(Stored records)
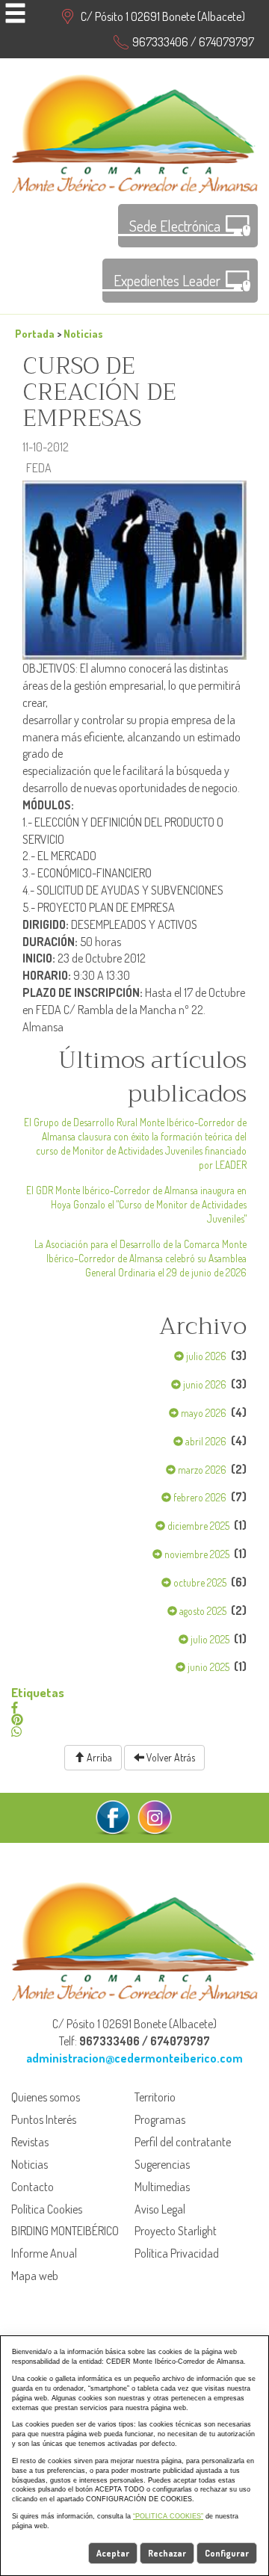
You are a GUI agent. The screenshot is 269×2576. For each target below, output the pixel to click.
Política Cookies (46, 2209)
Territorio (155, 2096)
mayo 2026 (202, 1412)
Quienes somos (45, 2096)
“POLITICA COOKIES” (168, 2516)
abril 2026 (204, 1441)
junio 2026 (203, 1384)
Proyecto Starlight (175, 2230)
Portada (35, 333)
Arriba (98, 1757)
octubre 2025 (198, 1582)
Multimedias (162, 2186)
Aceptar (112, 2553)
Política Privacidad (176, 2253)
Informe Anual (44, 2253)
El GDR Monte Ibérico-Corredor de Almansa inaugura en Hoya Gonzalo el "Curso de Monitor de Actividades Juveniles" (136, 1204)
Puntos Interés (43, 2119)
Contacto (32, 2186)
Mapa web (34, 2275)
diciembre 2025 (197, 1525)
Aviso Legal (159, 2209)
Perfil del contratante (182, 2141)
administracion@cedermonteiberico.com (134, 2058)
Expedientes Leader (167, 280)
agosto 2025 (201, 1610)
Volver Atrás (169, 1757)
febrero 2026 (198, 1497)
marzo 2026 (201, 1469)
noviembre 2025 (195, 1554)
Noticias (83, 333)
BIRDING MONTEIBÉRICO (65, 2230)
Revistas (30, 2141)
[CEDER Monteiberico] (134, 131)
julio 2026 (205, 1356)
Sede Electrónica (174, 225)
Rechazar (167, 2553)
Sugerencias (162, 2164)
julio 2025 (208, 1639)
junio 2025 (207, 1667)
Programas (159, 2119)
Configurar (227, 2553)
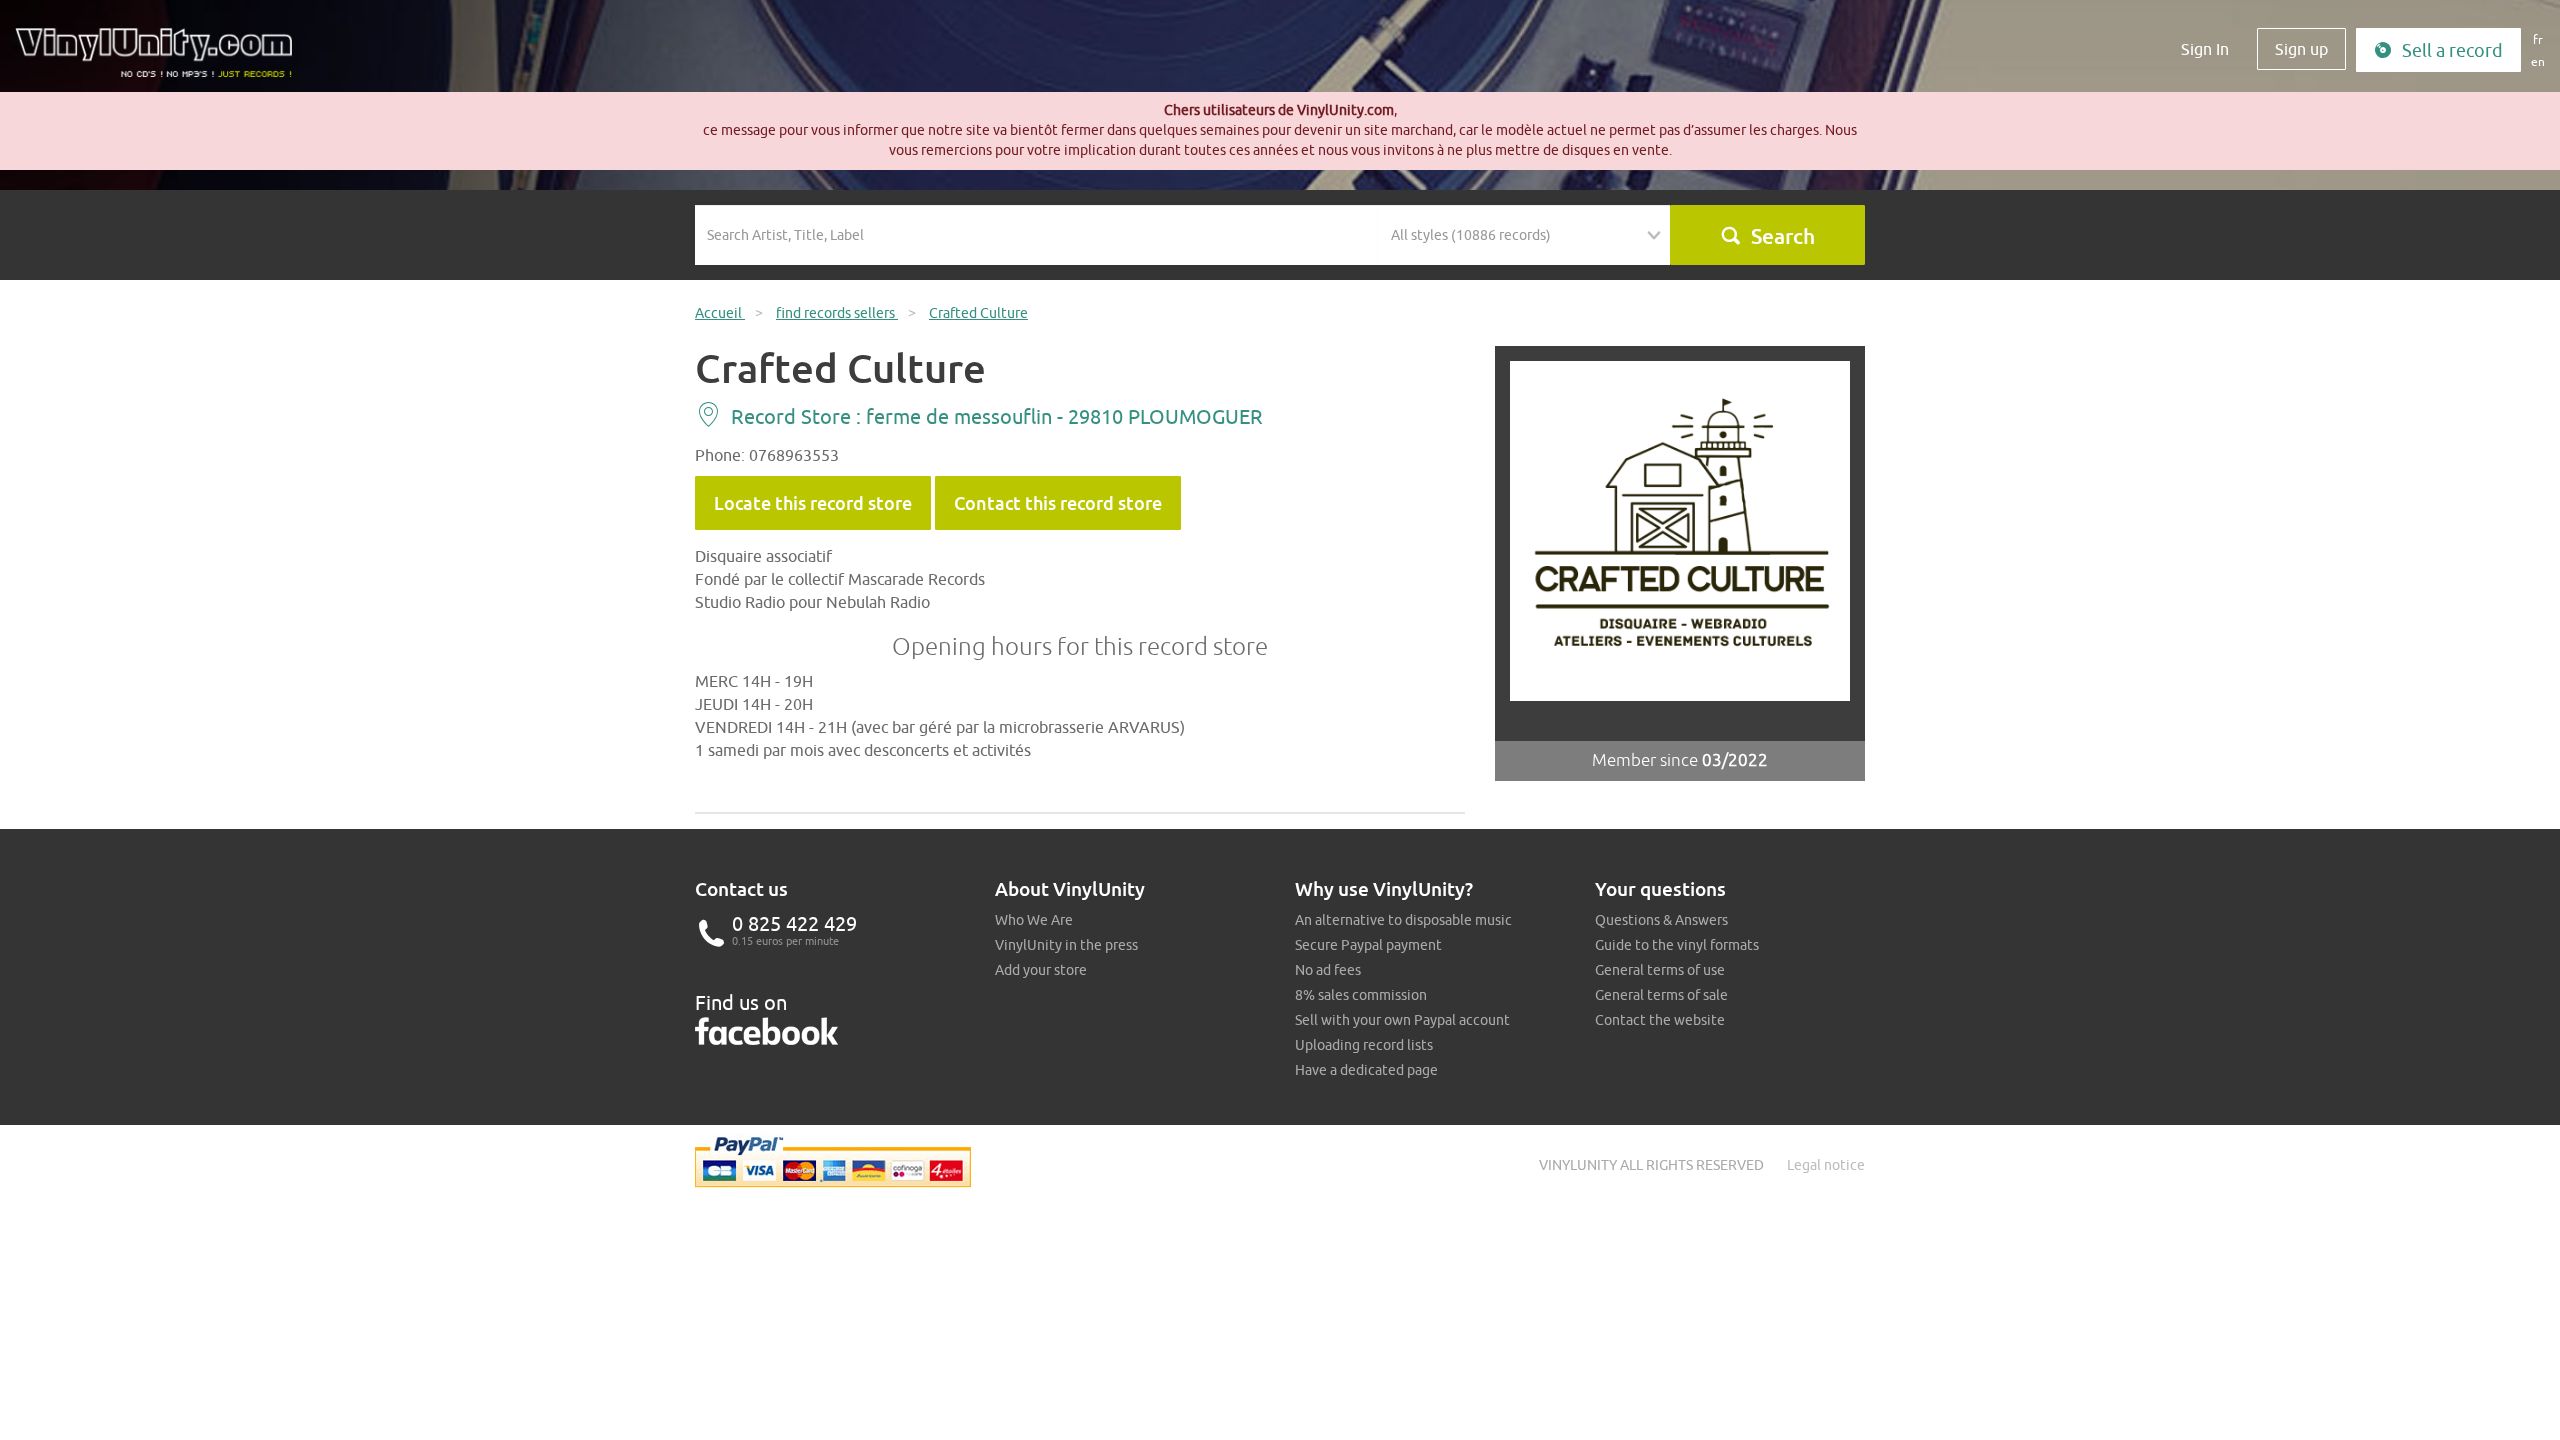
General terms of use (1660, 970)
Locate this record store (813, 503)
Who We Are (1034, 920)
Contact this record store (1058, 503)
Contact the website (1660, 1020)
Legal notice (1826, 1165)
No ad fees (1328, 970)
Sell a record (2452, 50)
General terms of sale (1661, 995)
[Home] (161, 60)
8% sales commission (1361, 995)
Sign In (2205, 49)
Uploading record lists (1364, 1045)
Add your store (1041, 970)
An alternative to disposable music (1403, 920)
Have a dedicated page (1366, 1070)
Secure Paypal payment (1368, 945)
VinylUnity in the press (1066, 945)
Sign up (2301, 49)
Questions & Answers (1661, 920)
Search (1783, 236)
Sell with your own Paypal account (1402, 1020)
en (2538, 61)
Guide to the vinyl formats (1677, 945)
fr (2538, 39)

== What the task asks ==
Look through the entries above and say how many lines hold the word "Sell", giving the number alone.

== Written answer ==
2